● TASK REQUIREMENTS: Every line of the data below is to be written out again exactly.

[PROVIDED RECORDS]

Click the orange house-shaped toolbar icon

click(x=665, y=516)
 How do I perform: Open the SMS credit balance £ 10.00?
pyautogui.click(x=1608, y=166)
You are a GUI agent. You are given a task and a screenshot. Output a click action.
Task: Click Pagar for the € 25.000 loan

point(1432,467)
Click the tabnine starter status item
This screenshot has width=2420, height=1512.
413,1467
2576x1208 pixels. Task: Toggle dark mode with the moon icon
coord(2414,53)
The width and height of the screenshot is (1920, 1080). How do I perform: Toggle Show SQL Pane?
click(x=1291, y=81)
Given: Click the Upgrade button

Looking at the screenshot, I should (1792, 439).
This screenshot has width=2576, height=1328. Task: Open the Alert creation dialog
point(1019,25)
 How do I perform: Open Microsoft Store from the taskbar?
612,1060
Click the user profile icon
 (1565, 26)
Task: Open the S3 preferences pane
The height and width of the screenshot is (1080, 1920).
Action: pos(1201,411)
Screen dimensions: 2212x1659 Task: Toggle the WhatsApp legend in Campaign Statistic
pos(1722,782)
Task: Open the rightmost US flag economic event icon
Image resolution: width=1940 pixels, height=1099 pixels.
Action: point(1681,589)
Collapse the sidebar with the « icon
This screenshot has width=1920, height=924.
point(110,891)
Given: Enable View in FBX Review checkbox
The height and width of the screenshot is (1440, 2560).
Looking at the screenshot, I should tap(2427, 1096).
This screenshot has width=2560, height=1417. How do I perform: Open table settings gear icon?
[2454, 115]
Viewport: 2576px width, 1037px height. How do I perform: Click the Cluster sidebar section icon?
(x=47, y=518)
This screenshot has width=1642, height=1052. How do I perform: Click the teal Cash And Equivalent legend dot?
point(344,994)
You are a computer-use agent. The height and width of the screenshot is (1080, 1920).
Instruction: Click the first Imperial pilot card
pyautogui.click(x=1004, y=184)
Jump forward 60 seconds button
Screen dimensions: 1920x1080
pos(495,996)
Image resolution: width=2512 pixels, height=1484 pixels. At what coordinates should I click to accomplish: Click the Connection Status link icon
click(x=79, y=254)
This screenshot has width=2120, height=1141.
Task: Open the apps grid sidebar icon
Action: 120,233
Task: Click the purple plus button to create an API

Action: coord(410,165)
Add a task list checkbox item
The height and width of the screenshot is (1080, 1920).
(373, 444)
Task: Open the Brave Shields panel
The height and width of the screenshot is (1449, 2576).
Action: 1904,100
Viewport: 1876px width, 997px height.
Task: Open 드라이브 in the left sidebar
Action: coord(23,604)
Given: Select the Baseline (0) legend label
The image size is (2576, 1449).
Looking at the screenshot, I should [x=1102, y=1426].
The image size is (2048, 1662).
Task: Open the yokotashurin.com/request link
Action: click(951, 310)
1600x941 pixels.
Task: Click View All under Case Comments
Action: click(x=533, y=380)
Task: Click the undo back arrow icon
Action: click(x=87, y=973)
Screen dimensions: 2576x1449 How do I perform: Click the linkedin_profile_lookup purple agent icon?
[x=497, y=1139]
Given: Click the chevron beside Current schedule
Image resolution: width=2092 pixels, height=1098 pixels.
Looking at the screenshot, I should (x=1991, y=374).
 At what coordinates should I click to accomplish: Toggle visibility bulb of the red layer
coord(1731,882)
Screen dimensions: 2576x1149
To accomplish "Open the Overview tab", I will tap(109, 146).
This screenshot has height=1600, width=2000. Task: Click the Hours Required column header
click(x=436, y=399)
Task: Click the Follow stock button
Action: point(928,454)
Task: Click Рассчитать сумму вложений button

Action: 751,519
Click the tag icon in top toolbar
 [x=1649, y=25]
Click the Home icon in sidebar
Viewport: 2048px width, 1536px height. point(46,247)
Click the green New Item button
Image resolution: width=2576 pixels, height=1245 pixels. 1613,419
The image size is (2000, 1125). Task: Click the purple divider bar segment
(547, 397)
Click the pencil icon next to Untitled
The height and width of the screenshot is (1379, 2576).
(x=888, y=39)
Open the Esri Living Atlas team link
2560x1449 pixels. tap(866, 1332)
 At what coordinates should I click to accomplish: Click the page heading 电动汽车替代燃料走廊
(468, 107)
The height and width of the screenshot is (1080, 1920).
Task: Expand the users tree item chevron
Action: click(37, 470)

[/PROVIDED RECORDS]

● REPLY:
Click the orange house-shaped toolbar icon

click(x=665, y=516)
 How do I perform: Open the SMS credit balance £ 10.00?
pyautogui.click(x=1608, y=166)
You are a GUI agent. You are given a task and a screenshot. Output a click action.
Task: Click Pagar for the € 25.000 loan

point(1432,467)
Click the tabnine starter status item
This screenshot has width=2420, height=1512.
413,1467
2576x1208 pixels. Task: Toggle dark mode with the moon icon
coord(2414,53)
The width and height of the screenshot is (1920, 1080). How do I perform: Toggle Show SQL Pane?
click(x=1291, y=81)
Given: Click the Upgrade button

Looking at the screenshot, I should (1792, 439).
This screenshot has width=2576, height=1328. Task: Open the Alert creation dialog
point(1019,25)
 How do I perform: Open Microsoft Store from the taskbar?
612,1060
Click the user profile icon
 (1565, 26)
Task: Open the S3 preferences pane
The height and width of the screenshot is (1080, 1920).
Action: pos(1201,411)
Screen dimensions: 2212x1659 Task: Toggle the WhatsApp legend in Campaign Statistic
pos(1722,782)
Task: Open the rightmost US flag economic event icon
Image resolution: width=1940 pixels, height=1099 pixels.
Action: point(1681,589)
Collapse the sidebar with the « icon
This screenshot has width=1920, height=924.
point(110,891)
Given: Enable View in FBX Review checkbox
The height and width of the screenshot is (1440, 2560).
Looking at the screenshot, I should tap(2427, 1096).
This screenshot has width=2560, height=1417. How do I perform: Open table settings gear icon?
[2454, 115]
Viewport: 2576px width, 1037px height. How do I perform: Click the Cluster sidebar section icon?
(x=47, y=518)
This screenshot has width=1642, height=1052. How do I perform: Click the teal Cash And Equivalent legend dot?
point(344,994)
You are a computer-use agent. The height and width of the screenshot is (1080, 1920).
Instruction: Click the first Imperial pilot card
pyautogui.click(x=1004, y=184)
Jump forward 60 seconds button
Screen dimensions: 1920x1080
pos(495,996)
Image resolution: width=2512 pixels, height=1484 pixels. At what coordinates should I click to accomplish: Click the Connection Status link icon
click(x=79, y=254)
This screenshot has width=2120, height=1141.
Task: Open the apps grid sidebar icon
Action: 120,233
Task: Click the purple plus button to create an API

Action: coord(410,165)
Add a task list checkbox item
The height and width of the screenshot is (1080, 1920).
(373, 444)
Task: Open the Brave Shields panel
The height and width of the screenshot is (1449, 2576).
Action: 1904,100
Viewport: 1876px width, 997px height.
Task: Open 드라이브 in the left sidebar
Action: coord(23,604)
Given: Select the Baseline (0) legend label
The image size is (2576, 1449).
Looking at the screenshot, I should [x=1102, y=1426].
The image size is (2048, 1662).
Task: Open the yokotashurin.com/request link
Action: click(951, 310)
1600x941 pixels.
Task: Click View All under Case Comments
Action: click(x=533, y=380)
Task: Click the undo back arrow icon
Action: click(x=87, y=973)
Screen dimensions: 2576x1449 How do I perform: Click the linkedin_profile_lookup purple agent icon?
[x=497, y=1139]
Given: Click the chevron beside Current schedule
Image resolution: width=2092 pixels, height=1098 pixels.
Looking at the screenshot, I should (x=1991, y=374).
 At what coordinates should I click to accomplish: Toggle visibility bulb of the red layer
coord(1731,882)
Screen dimensions: 2576x1149
To accomplish "Open the Overview tab", I will tap(109, 146).
This screenshot has height=1600, width=2000. Task: Click the Hours Required column header
click(x=436, y=399)
Task: Click the Follow stock button
Action: point(928,454)
Task: Click Рассчитать сумму вложений button

Action: 751,519
Click the tag icon in top toolbar
 [x=1649, y=25]
Click the Home icon in sidebar
Viewport: 2048px width, 1536px height. point(46,247)
Click the green New Item button
Image resolution: width=2576 pixels, height=1245 pixels. 1613,419
The image size is (2000, 1125). Task: Click the purple divider bar segment
(547, 397)
Click the pencil icon next to Untitled
The height and width of the screenshot is (1379, 2576).
(x=888, y=39)
Open the Esri Living Atlas team link
2560x1449 pixels. tap(866, 1332)
 At what coordinates should I click to accomplish: Click the page heading 电动汽车替代燃料走廊
(468, 107)
The height and width of the screenshot is (1080, 1920).
Task: Expand the users tree item chevron
Action: click(37, 470)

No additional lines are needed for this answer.